Hawthorne kicked off the next day’s proceedings by calling Ernest Huston, the attorney, to the witness stand. Huston described how he’d been summoned to the Coral Gables house on the morning of April 21. Jessie had greeted him with a relieved “thank God you’re here,” and the two of them had rushed upstairs, where Lancaster, on the stair landing, said grimly, “It’s terrible, isn’t it?” Huston entered the sun porch and saw Clarke moaning in his bed. Even outside the house, Huston had been able to hear Clarke’s tortured breathing through the open sun-porch windows.
After Lancaster showed him the suicide notes, Huston continued, the two men headed downstairs to the living room. When Jessie fretted that the notes would cause a scandal if made public, Lancaster suggested ripping them up, but Huston, in his role as attorney, warned against it.
“Was anything said about the gun to you by Lancaster?” Hawthorne asked Huston.
“On the way to the Everglades Hotel I asked Lancaster if it was my gun and he said no.”
“Did he make any suggestion about the gun involved in the shooting?”
Before responding, Huston turned to ask Judge Atkinson a question of his own: “I presume that any questions between myself and Lancaster as my client have been waived?”
Carson jumped at this opportunity to prove the defense’s transparency. “We waive nothing,” he told the judge.
Huston said Lancaster had asked if he could claim that the gun belonged to Huston, or, failing that, to Latin-American Airways.
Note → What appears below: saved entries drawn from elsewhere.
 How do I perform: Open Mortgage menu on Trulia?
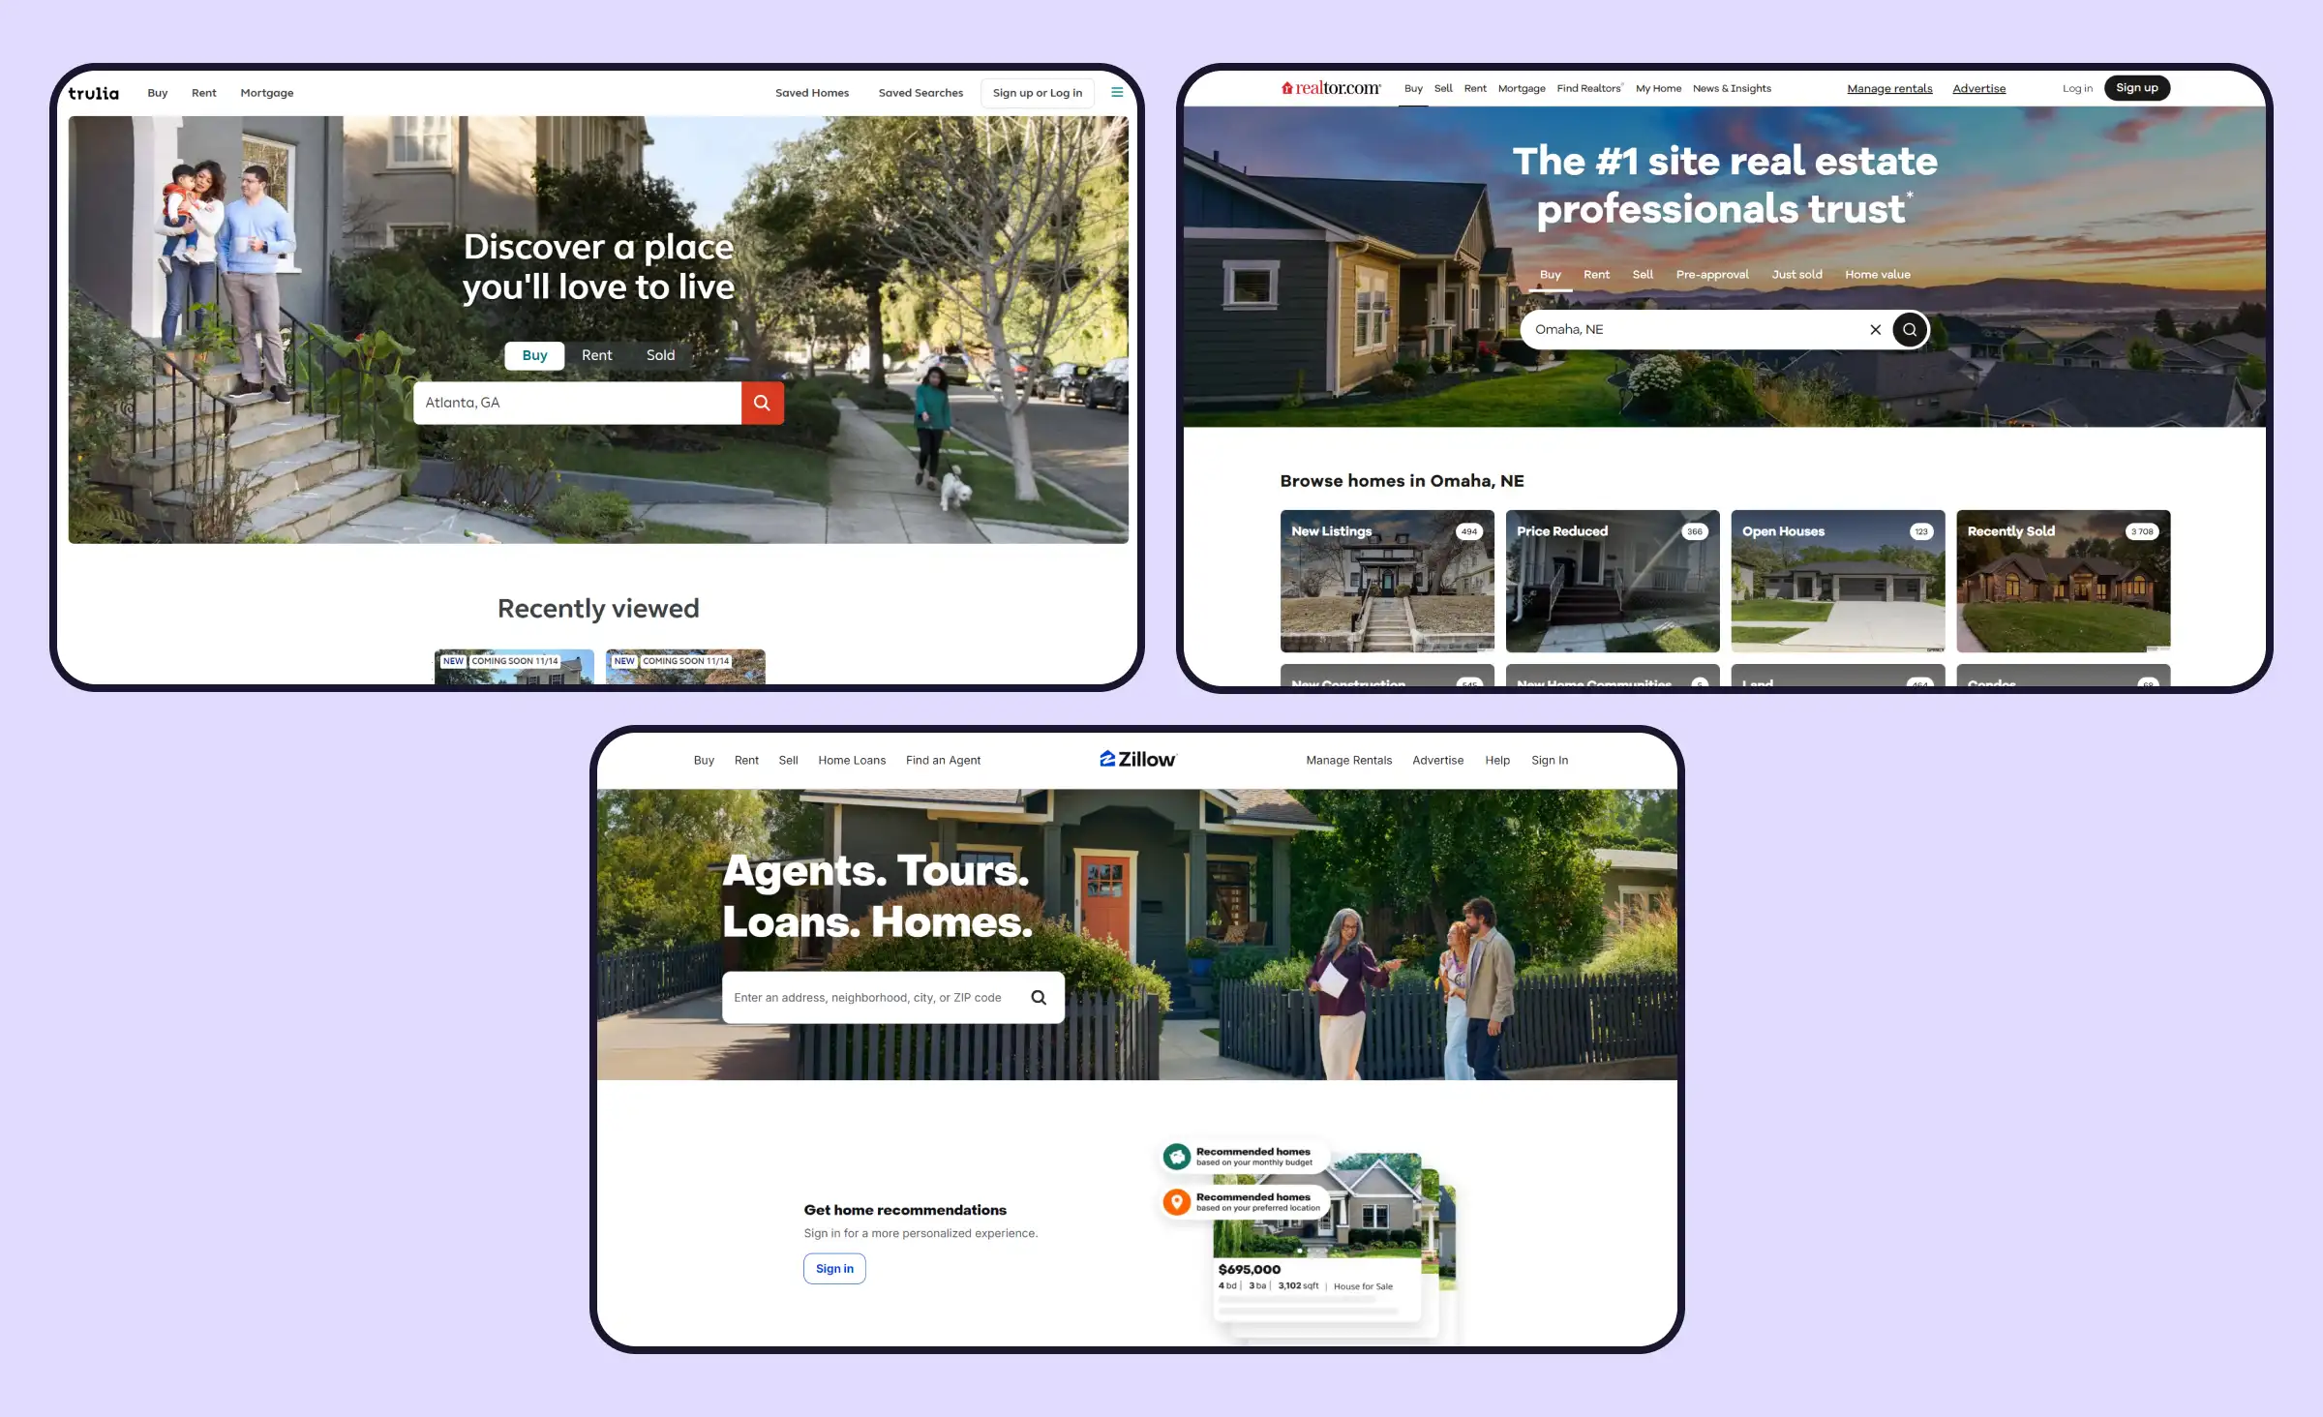pyautogui.click(x=265, y=93)
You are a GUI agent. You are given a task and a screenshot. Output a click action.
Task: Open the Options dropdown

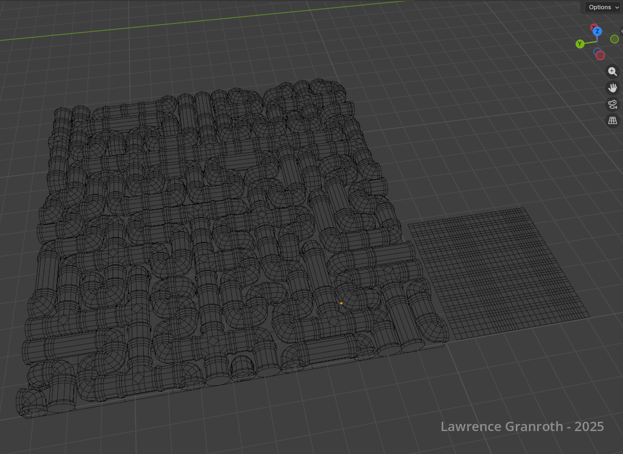tap(600, 7)
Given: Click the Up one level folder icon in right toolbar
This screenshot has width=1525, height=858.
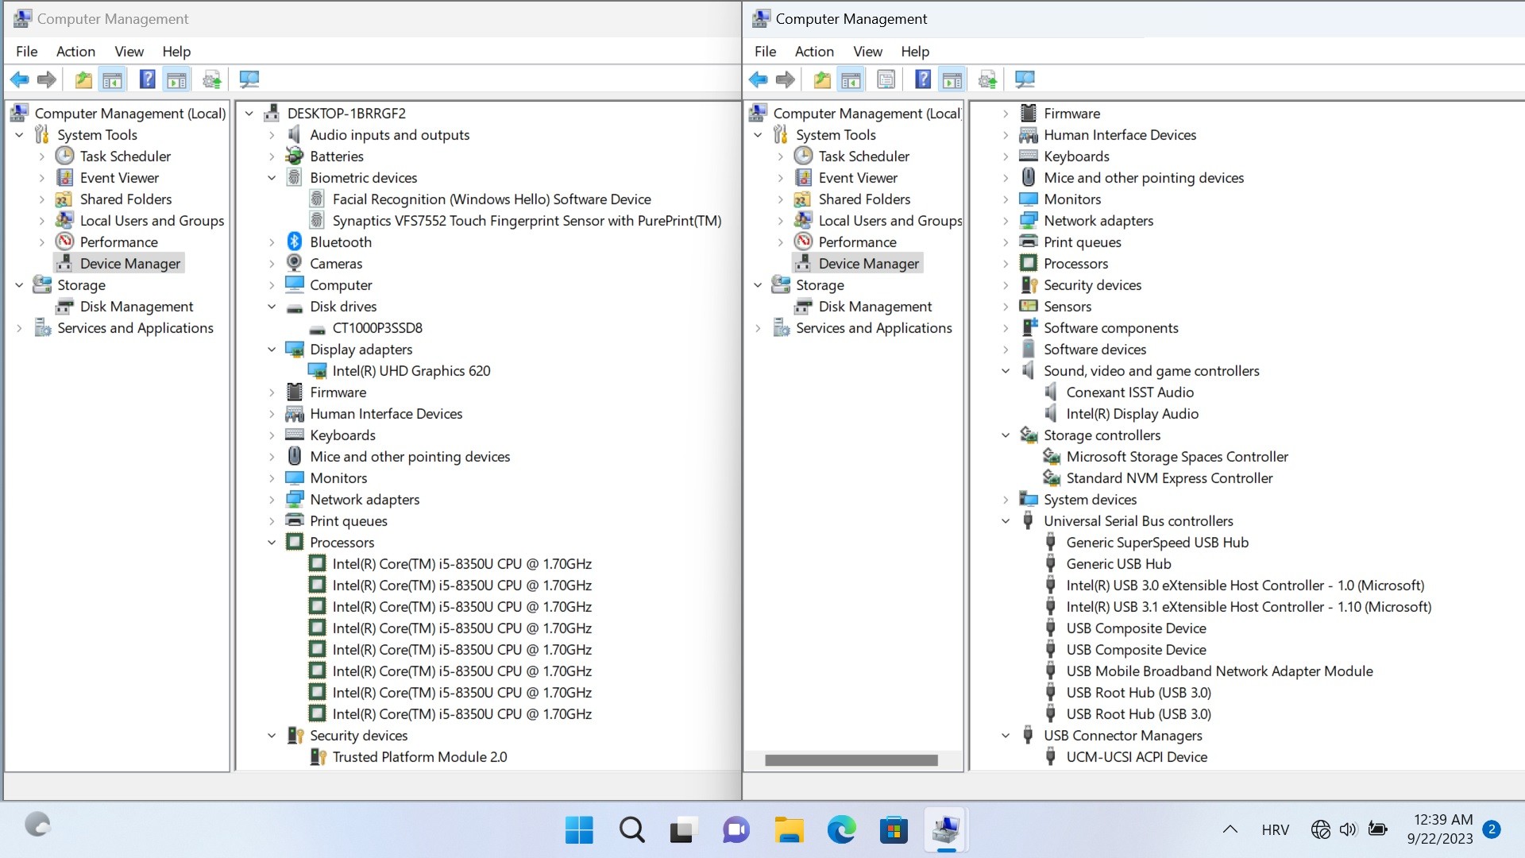Looking at the screenshot, I should tap(822, 79).
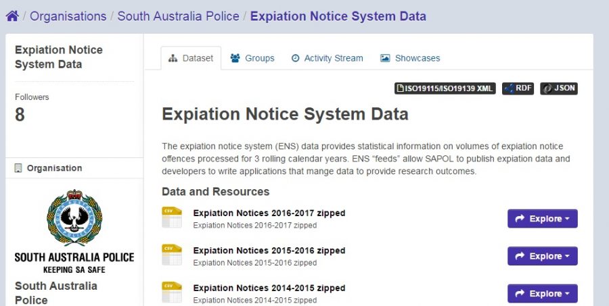
Task: Open Organisations breadcrumb link
Action: tap(68, 16)
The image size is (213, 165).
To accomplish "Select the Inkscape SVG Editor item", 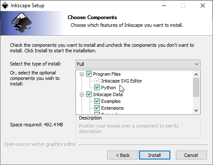I will pyautogui.click(x=122, y=81).
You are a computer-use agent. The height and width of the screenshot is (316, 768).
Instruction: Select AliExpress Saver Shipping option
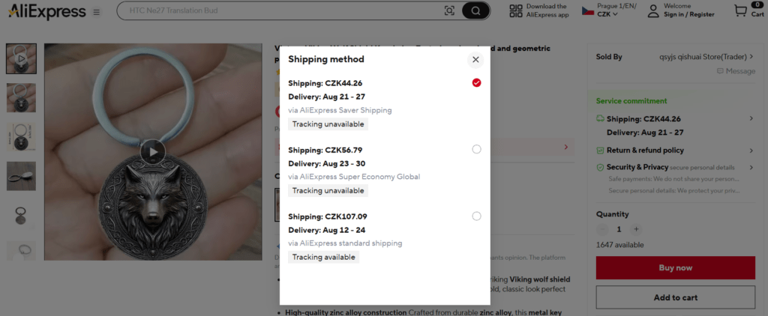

To the courtroom, Lancaster’s questions sounded dubious. But Huston added that when he’d first loaned Lancaster his gun, “I told him that the gun had belonged to a friend of mine and I cared a great deal about it. He answered that he would take the best of care of it and if anything happened he would replace it.” Huston’s answer made Lancaster’s purchase of a pistol in St. Louis seem less suspicious than the prosecution contended.
Carson began his cross-examination of Huston by displaying a picture taken of Lancaster’s bed a few hours after the shooting. “Is that a fair picture?” he asked Huston.
“No,” the attorney responded. “When I first saw the pillow it was mussed.” Here the defense was implying an essential detail: that the police had smoothed out Lancaster’s pillow, which explained why later on it appeared to have been unslept on.
Carson then raised another vital point for the defense: “Did Lancaster say he wished Clarke could speak so he could tell why he did it?” he asked Huston. This latter half of the question was the kicker.
“He did,” Huston answered.
Hawthorne’s next witness was the ambulance driver, Charles Ditsler, who described the scene in Lancaster’s bedroom, and how Jessie had vigorously objected to the removal of Clarke’s body.
“Did Haden Clarke’s body strike the walls or banisters while being carried to the ambulance?” Hawthorne asked.
“I’m not sure.”
Ditsler’s answer appeared to catch Hawthorne off-guard. By acknowledging that the bruise on Clarke’s body might have resulted from the body hitting the walls or banisters, Ditsler loaned credence to the defense’s claim that Clarke and Lancaster hadn’t scuffled before the shooting. The assistant manager of the funeral home, who was next on the stand, confirmed Ditsler’s account.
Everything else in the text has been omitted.